#### WHAT YOU NEED TO DO:
In the records below, locate the line containing "Instruction: Click the WordPress logo icon", then extract it and all following lines exactly, ending with the last line.

#### INFORMATION GIVEN:

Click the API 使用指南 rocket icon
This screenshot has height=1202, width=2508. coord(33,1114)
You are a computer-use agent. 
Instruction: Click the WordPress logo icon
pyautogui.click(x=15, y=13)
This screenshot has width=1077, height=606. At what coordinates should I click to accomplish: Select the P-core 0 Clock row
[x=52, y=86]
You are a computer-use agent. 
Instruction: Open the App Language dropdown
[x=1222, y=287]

#### RESPONSE TO THIS EXERCISE:
Instruction: Click the WordPress logo icon
pyautogui.click(x=15, y=13)
This screenshot has width=1077, height=606. At what coordinates should I click to accomplish: Select the P-core 0 Clock row
[x=52, y=86]
You are a computer-use agent. 
Instruction: Open the App Language dropdown
[x=1222, y=287]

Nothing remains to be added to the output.